The deity processions are a widely practiced tradition within the Chinese religious landscape used to celebrate the gods and other celestial beings. As seen in Caldwell’s film clip of a deity procession in Fujian Province, these processions often consist of multiple deities in order to present offerings for holidays, such as a god’s birthday, to prevent illness or misfortunes in a community, or even funerals for community members[8]. The deity procession seen in this clip exhibits multiple traditions that are consistent with Daoist practices, such as burning petitions and chanting ritual rites. As Harry Caldwell witnessed this deity procession, it was likely easy to draw a clear contrast between the Chinese religious practices and the worship of Christian God. For one, this village in Fujian portrayed several different gods and entities, rather than just one, and included multiple demons. As for Caldwell’s mission in the region, he likely used this deity procession as an example for why he desperately needed to spread Christianity in order to save the people of Fujian.


[1] Shaher, Meir and Robert P. Weller. “Introduction: Gods and Society in China.”1-36.

[2] Dean, Kenneth. “Funerals in Fujian.”

[3] Dean, Kenneth and Cora Dean, dirs. Bored in Heaven.

[4] Dean, Kenneth and Cora Dean.

[5] Katz, Paul R. “Festivals and the Recreation of Identity in South China: 67–85.
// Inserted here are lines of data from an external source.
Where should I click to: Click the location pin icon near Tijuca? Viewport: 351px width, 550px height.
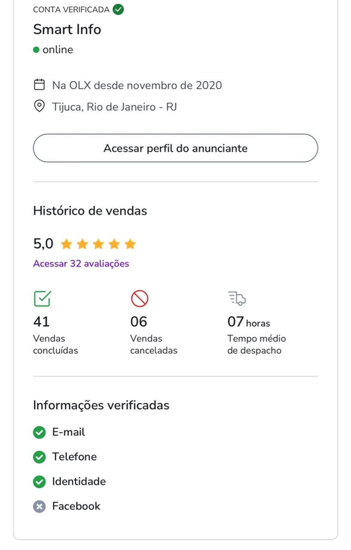pos(39,106)
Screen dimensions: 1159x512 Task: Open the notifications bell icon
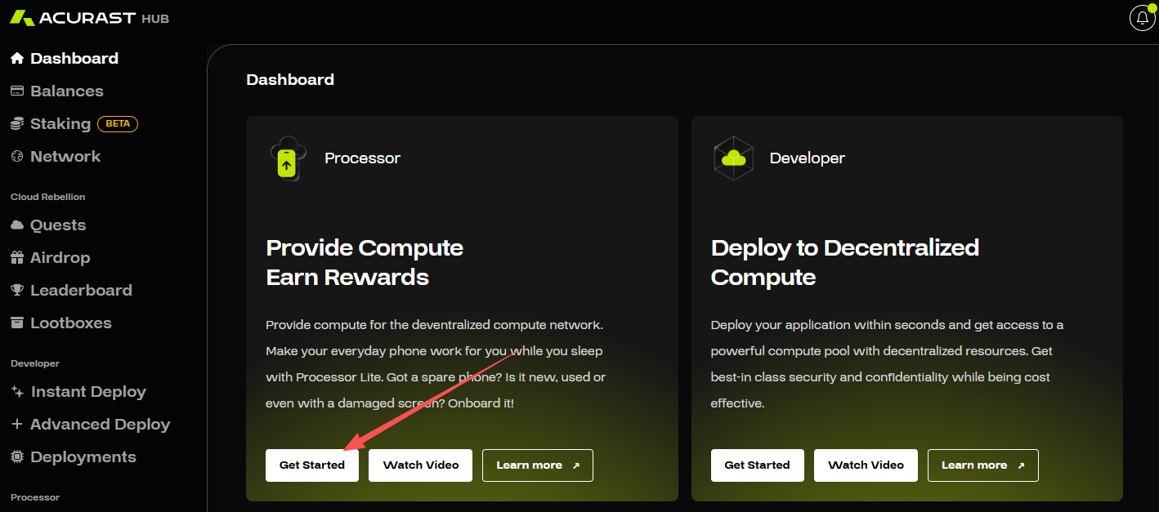[x=1142, y=18]
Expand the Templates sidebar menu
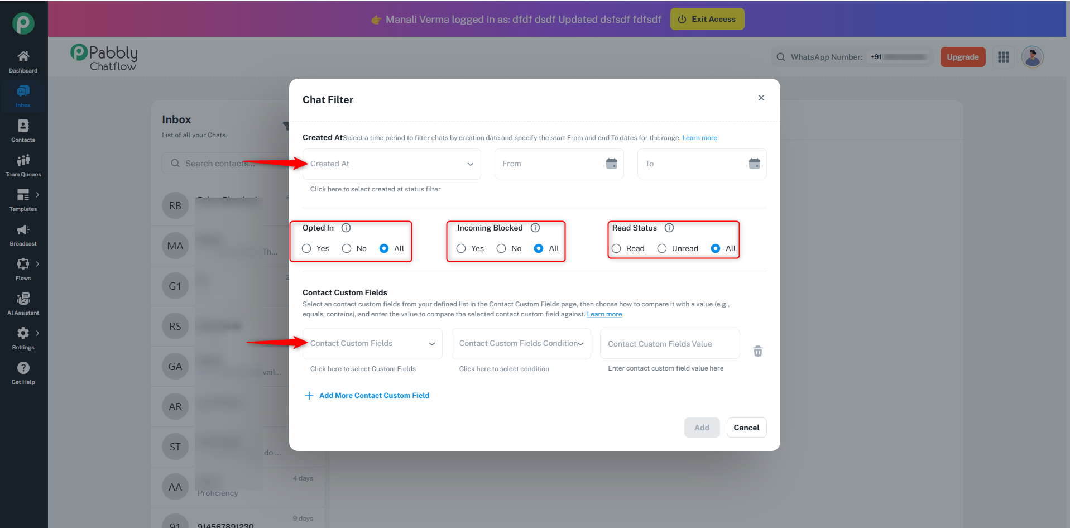 coord(37,195)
[6] Dean, Kenneth. Taoist Ritual and Popular Cults of Southeast China.

[7] Dean , Kenneth. Lord of the Three in One: the Spread of a Cult in Southeast China.

[8] Szonyi, Michael. “The Illusion of Standardizing the Gods: The Cult of the Five Emperors in Late Imperial China.” 13-15.

Bibliography

Dean, Kenneth and Cora Dean, dirs. Bored in Heaven. Montreal: Kenneth Dean, 2010.

Dean, Kenneth. “Funerals in Fujian.” Cahiers d’Extrême-Asie 4, no. 1 (1988): 19–78.

Dean, Kenneth. Lord of the Three in One: the Spread of a Cult in Southeast China. Princeton, NJ: Princeton University Press, 1998.

Dean, Kenneth. Taoist Ritual and Popular Cults of Southeast China. Princeton, NJ: Princeton University Press, 1993.

Katz, Paul R. “Festivals and the Recreation of Identity in South China: A Case Study of Processions and Expulsion Rites in Pucheng Zhejiang.” Journal of Ritual Studies 19, no. 1 (2005): 67–85.

Shahar, Meir and Robert P. Weller. “Introduction: Gods and Society in China.” In Unruly Gods: Divinity and Society in China, edited by Meir Shahar and Robert P. Weller, 1-36. Honolulu: University of Hawaii Press, 1996.

Szonyi, Michael. “The Illusion of Standardizing the Gods: The Cult of the Five Emperors in Late Imperial China.” Journal of Asian Studies 56, no. 1 (1997): 113-35.